● Texto fuente
Los invito para que estas dos últimas semanas del Tiempo Pascual, nos preparamos a la gran solemnidad de Pentecostés, y celebremos el domingo 31 de mayo, con firme decisión y gran esperanza, la venida del Espíritu Santo para renovar nuestros corazones.
En Pentecostés culminó el nacimiento de la Iglesia, comunidad de discípulos de Cristo, ahí estaban los doce apóstoles acompañados por María, nuestra Madre. Pidamósle a ella, que nos prepare a vivir este tiempo hacia Pentecostés, desarrollando nuestro camino espiritual para percibir la presencia de Dios en medio de nosotros.
En este mes de mayo, dedicado a la Virgen María, el Papa Francisco nos ha enviado esta oración que ahora le dirigimos a Nuestra Madre, María de Guadalupe:
Madre amantísima, acrecienta en el mundo el sentido de pertenencia a una única y gran familia, tomando conciencia del vínculo que nos une a todos, para que, con un espíritu fraterno y solidario, salgamos en ayuda de las numerosas formas de pobreza y situaciones de miseria.

● Bloque de datos

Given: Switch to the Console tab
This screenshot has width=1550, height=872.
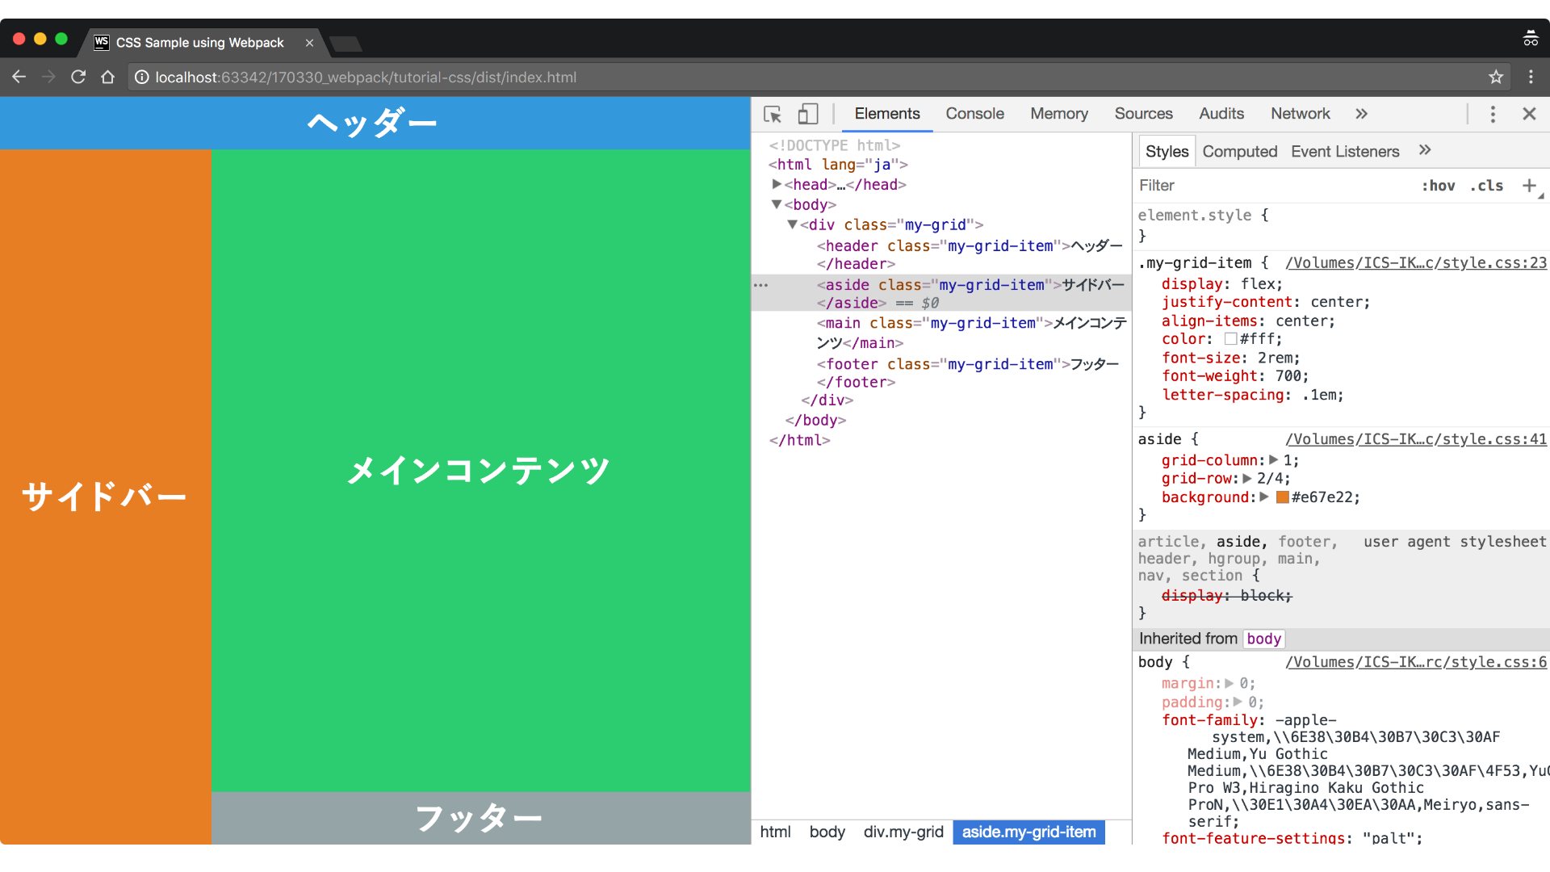Looking at the screenshot, I should tap(974, 114).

● Problemas
**A)** Enumera todos los sustantivos que el texto sobre Pentecostés acompaña con la palabra «gran».
**B)** Prosigue el texto sobre Pentecostés desde el punto en que se detiene.
Las líneas no guardan ninguna relación con el texto sobre Pentecostés.

● Respuestas por ejercicio
**A)** solemnidad, esperanza, familia

**B)**
Anima la firmeza en la fe, la perseverancia en el servicio, y la constancia en la oración.
Oh María, Consuelo de los afligidos, abraza a todos tus hijos atribulados, haz que Dios nos libere con su mano poderosa de esta terrible epidemia y que la vida pueda reanudar su curso normal con serenidad.
Nos encomendamos a Ti, que brillas en nuestro camino como signo de salvación y de esperanza. ¡Oh clementísima, oh piadosa, oh dulce Virgen María! Amén.